サッカー専用競技場を外国人の受け皿に
10年ぶりにキャンピングカーを借りて西日本を周遊している。
子どもの卒業旅行を兼ねて、ということなので、できる限りの名所を巡っているのだが、改めて外国人旅行客の多さに驚かされている。
前夜、別府温泉にある竹瓦温泉という昭和13年創業の素晴らしくレトロな公衆浴場にお邪魔したのだが、更衣場にいたのは全員が外国人だった。わたしたちが服を脱ぎ、かけ湯をし、湯につかるさまはいくつもの目に注視され、まったく同じ所作をして風呂に入ってきたのには微笑ましい気持ちにさせられた。
度肝を抜かれるぐらいに驚いたのは鹿児島県知覧町にある特攻平和会館だった。10年前に訪れた際は、入館者の100%近くが日本人だったように記憶しているが、今回私たちが訪れた日は、完全に日本人が少数派だった。
「きょうは船が入っているので、特に多いんですよ」
なるほどその日は豪華客船ダイヤモンドプリンスが鹿児島港に入港していた。とはいえ、港から知覧まではかなりの距離があるし、記念館のテーマからして、欧米人にとって愉快なものとは思えない。にもかかわらず、館内は欧米人客が多数派を占め、食い入るように資料を見つめる見学者の中には、涙している方が何人もいた。
ちなみに今回の旅で一番外国人客と出会わなかったのは、長崎のピーススタジアムだった。市内、ど真ん中、充実したフードコート、そしてスタジアム上空を滑空できるジップラインと、子どもたちには今回の旅のベストプレースだったようなのだが、外国人客の姿は皆無だった。
もちろん、ピーススタジアムはできて間もないということもあり、まだ外国人のネットワークにひっかかっていない、ということはあるのだろう。ただ、既存のスタジアムにしても、観客数における外国人客の割合が、名所や繁華街などに比べるとずいぶん低い気がするのはわたしだけだろうか。
振り返ってみれば、私が初めてカンプノウを訪れた88年スペインは観光大国としての地位を築きつつあったが、わざわざサッカー場まで足を運ぶ人はそういなかったということなのだろう。
だが、21世紀のカンプノウにおいて、外国人は少しも珍しいものではない。

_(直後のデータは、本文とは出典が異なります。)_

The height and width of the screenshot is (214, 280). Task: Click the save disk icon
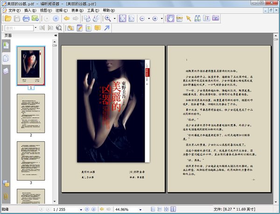click(17, 18)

白人による白人のための娯楽場だったイングランドのサッカー場は、世界中から訪れる多種多様な人種で埋まるようになった。
つまり、スポーツはインバウンドの受け皿にもなる。
外国人の中には、日本旅行に際して、食の豊かさに感激しながらも、「食べる以外の夜の楽しみが少ない」と感じる人が多いという。だとしたら、ナイトゲームで行われる野球やサッカーは、恰好のコンテンツとはいえまいか。米国人がプレミアやリーガのスタジアムに足を運ぶ時代である。独自の応援文化を持つ野球や、世界でも屈指の安全と、食の充実を誇るサッカー場は、旅行客を喜ばせるポイントをしっかりと押さえている。

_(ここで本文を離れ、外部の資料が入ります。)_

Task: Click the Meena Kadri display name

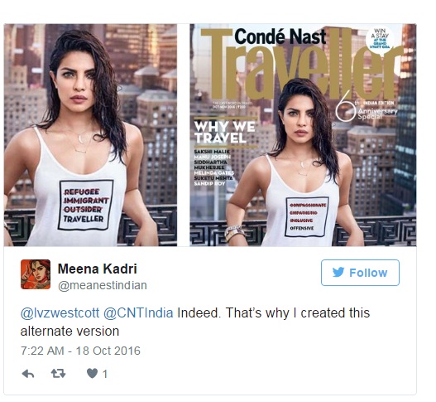Action: (x=98, y=269)
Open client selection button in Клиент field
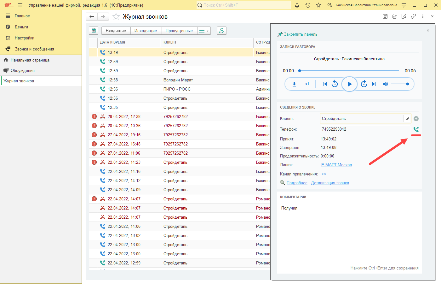This screenshot has height=284, width=441. click(407, 118)
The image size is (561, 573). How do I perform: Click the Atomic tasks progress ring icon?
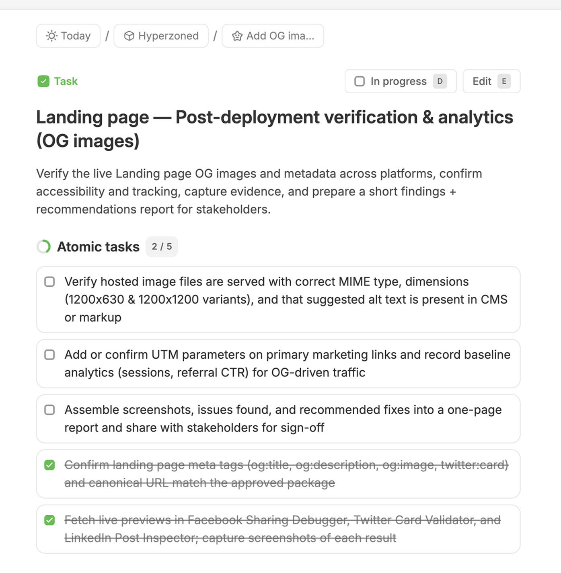point(43,246)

おそらくは近い将来、野球場もサッカースタジアムも、外国人が珍しくなくなる時代が来ることだろう。
もっとも、すべてが専用競技場で行われる野球に比べ、まだ陸上競技場の少なくないサッカーはいささか分が悪い。陸上競技場でのサッカー観戦? そこに特別な意味を見いだす人は、圧倒的に少ないだろうからだ。